FALLOUJA, la Cité des mosquées aux quatre-vingt-trois minarets, « Mecque des moudjahidins » pour ses imams, attend l’assaut. Elle craint un déluge de feu. Depuis que ses combattants ont infligé, en avril, sa première défaite militaire à l’armée américaine, la ville rebelle sunnite sait qu’elle a rendez-vous avec la guerre. « La vie, témoigne un messager de la guérilla, s’est arrêtée à Fallouja. »
Fallujah, bientôt élevée au rang de « ville martyre » par Rémy Ourdan et ses complices journalistes, « ville sainte » pour les terroristes. Bien sûr, « la ville redoute l’assaut », même si certainement parmi les centaines de milliers d’habitants beaucoup seraient très heureux de se débarasser des hôtes indésirables, car leur présence entraîne d’inévitables combats… Pourquoi parler aussi du déluge de feu ? Tout le monde sait que l’armée US ne pratique plus le carpet bombing depuis 1945, même si nombre d’Iraqiens shiites, y compris au sein du gouvernement d’Allawi, souhaiteraient voir Fallujah rasée pour l’exemple ou la vengeance.
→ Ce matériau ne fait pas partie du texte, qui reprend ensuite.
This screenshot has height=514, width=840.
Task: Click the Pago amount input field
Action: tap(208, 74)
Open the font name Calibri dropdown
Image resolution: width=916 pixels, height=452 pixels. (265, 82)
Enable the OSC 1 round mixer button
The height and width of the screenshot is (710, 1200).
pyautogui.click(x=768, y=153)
Quant à la première défaite militaire de l’armée américaine en Iraq, on l’attend toujours. En avril dernier les Marines se sont retirés après des négociations plutôt que d’aller au bout (voir par exemple Daily Telegraph). Dommage, cela fait 6 mois de perdus alors que de toute façon ce travail devait être accompli un jour, même s’il pouvait y avoir un tas de raisons pour remettre à plus tard. Mais dire que c’est une défaite! A aucun moment les Marines n’ont été mis en défaut militairement à Fallujah. Ils n’ont pas eu de prisonniers. Ils n’ont pas subi de revers où ils auraient perdu ne serait-ce que 10 hommes en un seul point en une journée. Ils n’ont jamais cessé leur progression du fait de l’adversaire.
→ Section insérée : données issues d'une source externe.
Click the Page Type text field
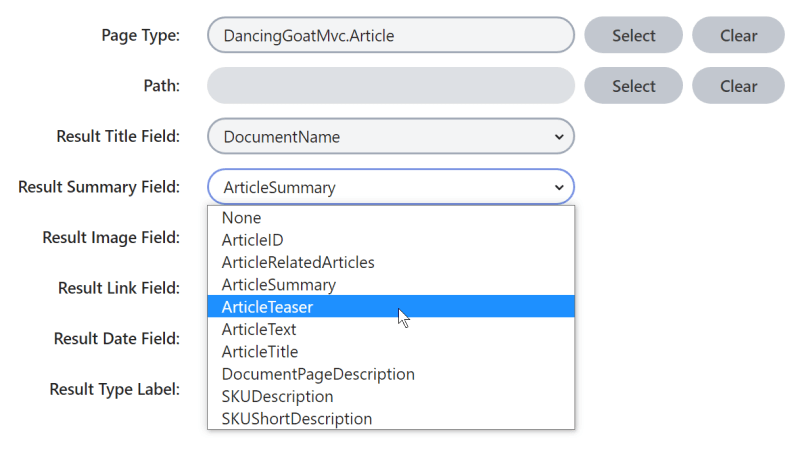The image size is (800, 450). (x=390, y=36)
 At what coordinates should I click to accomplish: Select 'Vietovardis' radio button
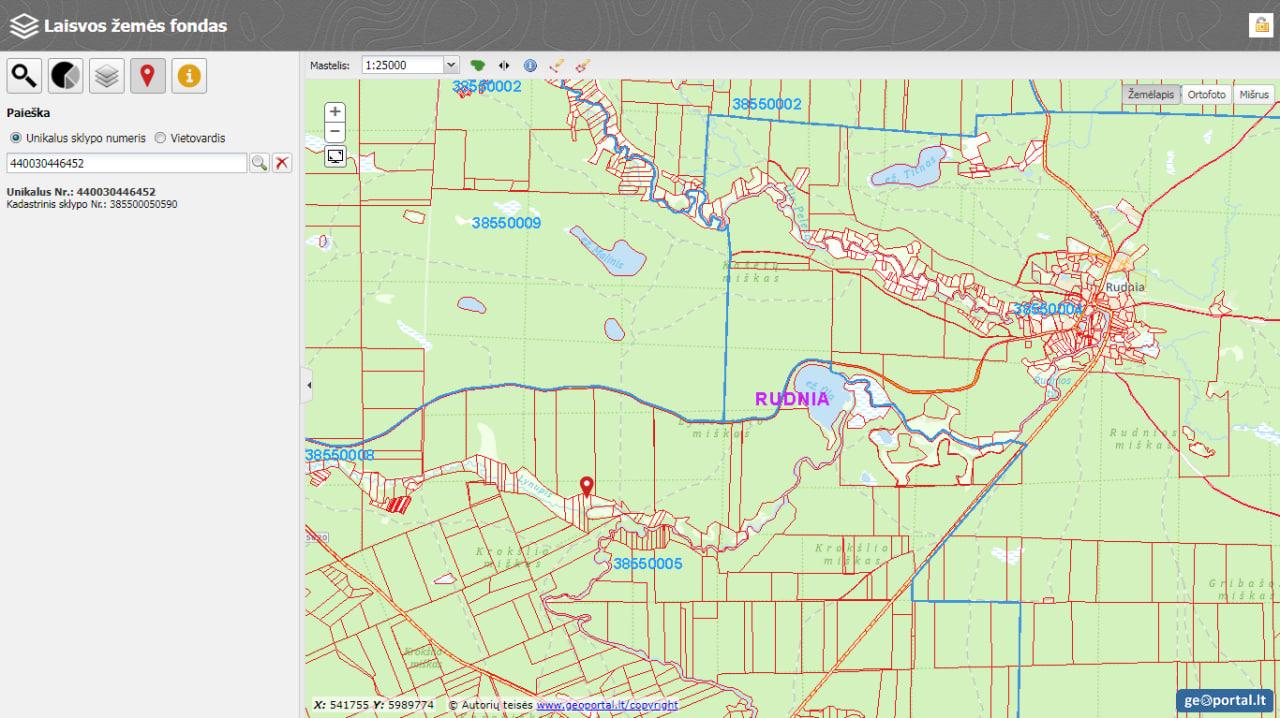[160, 138]
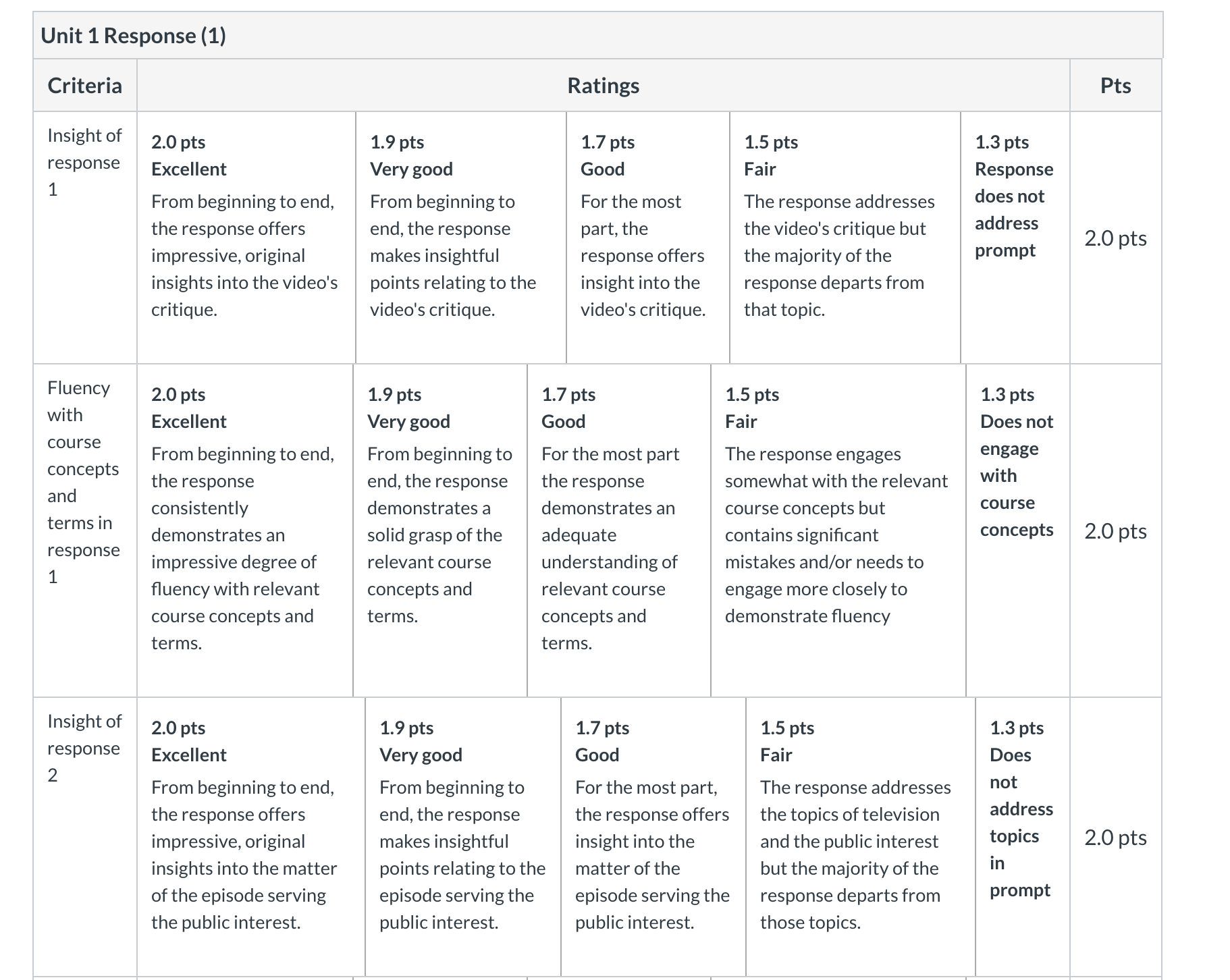Click the 2.0 pts score for Insight of response 1

click(1115, 238)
La situation à Fallouja connaît plus de deux différences majeures par rapport au mois d’avril. Presque toute la population civile a quitté la ville, et beaucoup de combattants arabes étrangers, liés au djihad international, sont arrivés, de l’aveu même de chefs de la guérilla. Ces deux différences pourraient inciter les Américains à ne pas faire de quartier. Sans parler du fait que l’armée américaine, qui a perdu une centaine d’hommes en avril, n’envisage certainement pas une seconde défaite cuisante.
La population civile a quitté la ville ? Comme c’est étrange… peut-être parce que vivre entre des saddamites et des islamistes ce n’est pas exaltant ? Peut-être que les hôtes sont plus des parasites que des poissons dans l’eau ? Peut-être parce que les frappes ininterrompues des forces US ont rendu les terroristes complètement paranos au point qu’ils rendent la vie impossible aux locaux ? Peut-être parce que l’économie n’existe plus dans une ville coupée du monde, à part l’industrie d’import/export d’explosifs ?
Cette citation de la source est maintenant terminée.